更新时间:2024-01-03      点击次数:488

概述:

 

生命诞生于3D环境,所以传统的2D细胞培养方法,虽然可以保证细胞的生长和对外界刺激产生生理反应,但是和实际生活环境的巨大差异会导致大部分生理功能受限。比如,2D培养环境下的细胞间的相互作用是XY轴的,只是细胞层之间的作用,缺乏Z轴方向的影响,这样就没有养料、氧气和外界刺激物(如:药物处理)的梯度渗透作用。而3D培养环境下细胞可以变成细胞球,从而可以体现出Z轴细胞之间的力作用和各种物质的渗透梯度,和体内的差异相较2D细胞层会大大缩小,从而提高体外细胞实验的准确性。利用体外培养的肿瘤细胞来高通量的筛选新的有效的药物对于挽救癌症病人非常重要

 

本期小爱带大家学习肿瘤球培养过程:以乳腺癌细胞MDA-MB-231MCF-7为例制备3D多细胞肿瘤球并采用倒置显微镜、激光共聚焦显微镜和环境扫描电镜对其进行详细表征。

 

实验步骤:

 

一、实验前准备工作

 

1、提前24h取12mL DMEM(abs9483)RPMI 1640(abs9484)培养基(含10%FBS(abs972),下同)于50mL离心管内,置于4℃冰箱中预冷;
2、将分装好的Matrigel基质胶(abs9490)提前24h从-20℃放入4℃,使其融化成液体状态;
3、将无菌的1mL移液器枪头放入无菌50mL离心管内,置-20℃冰箱预冷。

 

二、琼脂糖包被96孔板

 

1、准确量取6mL RPMI 1640培养基(或DMEM培养基)于2个10mL的注射玻璃瓶内,加入90mg琼脂糖(abs44056213),盖塞后放入80℃的水浴锅内加热溶解30min;
2、加热结束后,将注射瓶放入灭菌锅内,115℃灭菌30min;
3、灭菌完成后,迅速取出注射瓶放入超净台内。

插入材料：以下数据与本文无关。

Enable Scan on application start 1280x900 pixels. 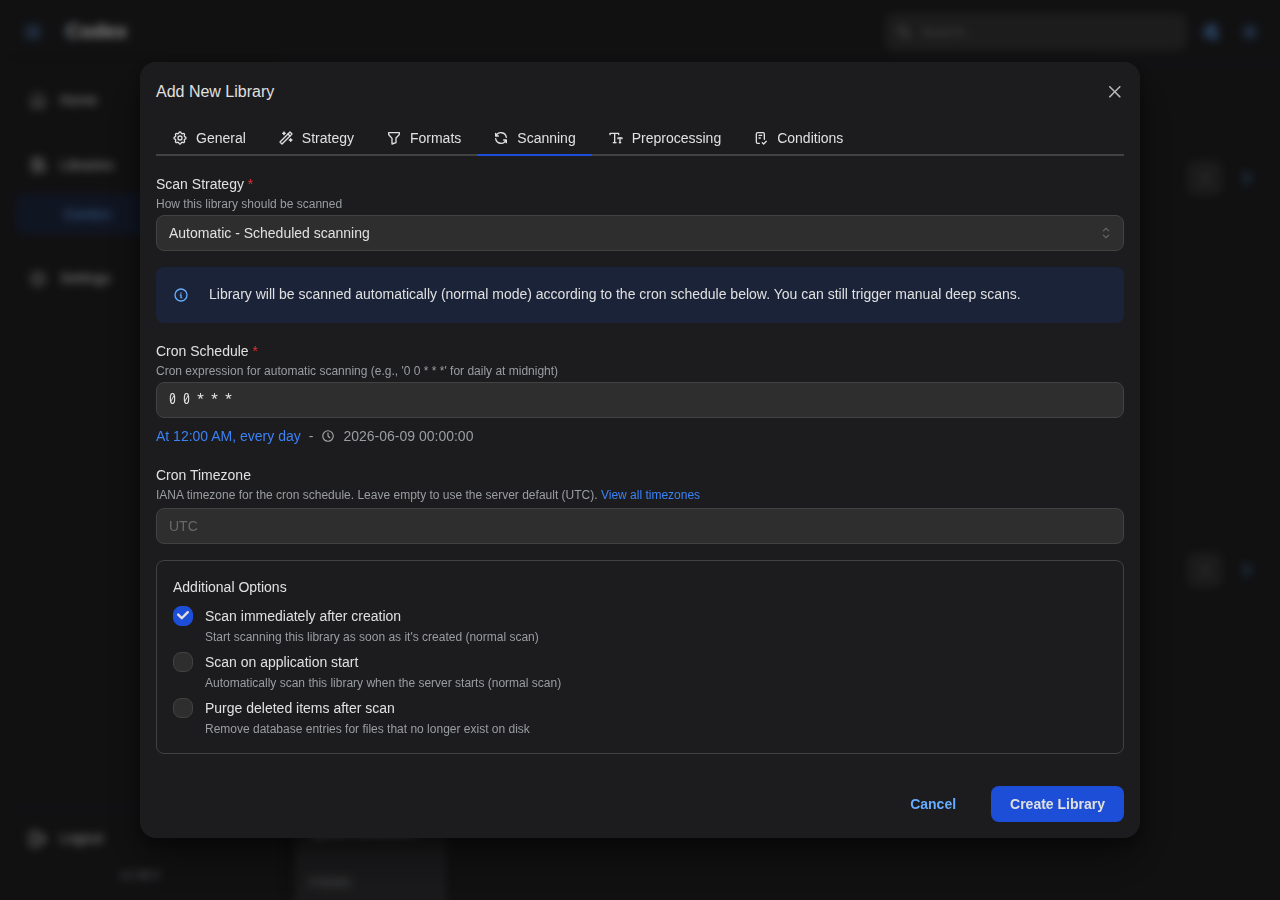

将注射瓶内的琼脂糖溶液倒入无菌的加样槽中,用多通道移液器以每孔60μL的量加入96孔板内。

 

注意:由于琼脂糖溶液在室温时会凝固,因此从灭菌锅内取出琼脂糖溶液后一定要快速转移至超净台内并迅速加入至96孔板中。

 

此外,为保证加样时琼脂糖不冷却,需要同时灭菌加样槽和100μL的移液器枪头。

 

4、加入完成后,96孔板要保持水平约30min使孔内的琼脂糖凝固。

 

三、配置含Matrigel基质胶细胞悬液

 

1、取对数生长期的MDA-MB-231细胞(或MCF-7细胞),胰蛋白酶(abs47014938)消化后进行细胞计数,用RPMI 1640培养基(或DMEM培养基)将细胞悬液浓度调整至2.0×105cells/mL,备用;
2、将盛满碎冰的烧杯喷完酒精后放入超净台内,将RPMI 1640培养基以及解冻的Matrigel基质胶从冰箱内取出置于冰上。

 

注意:由于Matrigel基质胶在室温下溶液凝固,因此在操作过程中一定要保持低温。

 

3、将预冷的移液器枪头取出放置于超净台内。根据计算量(2.5%,v/v)用移液器将300μL Matrigel基质胶加入到12mL RPMI 1640培养基内,迅速混匀。

 

注意:由于Matrigel基质胶在室温下溶液凝固,因此使用的移液器枪头也需要预冷。

 

4、加入步骤1中的细胞悬液(约600μL),使细胞浓度为10000cells/mL,迅速混匀,备用;

 

四、将细胞悬液铺入琼脂糖包被的96孔板

 

1、将上述步骤4中配置好的含有Matrigel基质胶的细胞悬液放入加样槽内,用多通道移液器吸取200μL加入到包被琼脂糖的96孔板内;
2、采用微孔板离心机(abs72035)进行离心,离心条件为4℃,1000×g,10min;

 

注意:离心96孔板时为保持无菌,将96孔板的周围用封口膜封住。

 

3、离心完成后,取出96孔板,摘下封口膜,喷洒酒精后放入培养箱内培养。整个培养流程如图1所示;



图1

 

4、在培养的第3、5和7天,更换孔内的100μL培养基并采用倒置显微镜观察肿瘤球的形态;


图2

 

5、若要采用3D多细胞肿瘤球进行药物试验,在培养7天后,用移液器取出孔内的100μL培养基,加入100μL给药溶液,然后置于培养箱内培养并定期采用倒置显微镜观察肿瘤球的生长状况(图2)。

 

五、3D多细胞肿瘤球的表征

 

1、倒置显微镜观察3D多细胞肿瘤球形态:直接将96孔板置于倒置显微镜下观察即可;
2、激光共聚焦显微镜观察:用移液器小心取出孔内的肿瘤球,用PBS清洗3遍后,采用4%多聚甲醛(abs9179)固定,并用Hoechst 33258(abs47047617)对细胞核进行染色,PBS清洗3遍后在激光共聚焦显微镜下观察(图3)。


图3

 

3、环境扫描电镜观察:用移液器小心取出孔内的肿瘤球,用PBS(abs962)清洗3遍后,固定干燥后进行环境扫描电镜观察(图4)。


图4

 

常见问题:

 

在实践中,我们常常面临细胞无法成球状的问题。下面我们探讨3D细胞培养中细胞不能成球状的原因,以及针对这些问题的解决方法。

 

一、细胞类型和特性:

 

细胞的类型和特性是影响其在3D环境中形成球状结构的关键因素之一。不同类型的细胞具有不同的自组织和黏附性能,可能更适合形成其他类型的3D结构,如片状、管状等。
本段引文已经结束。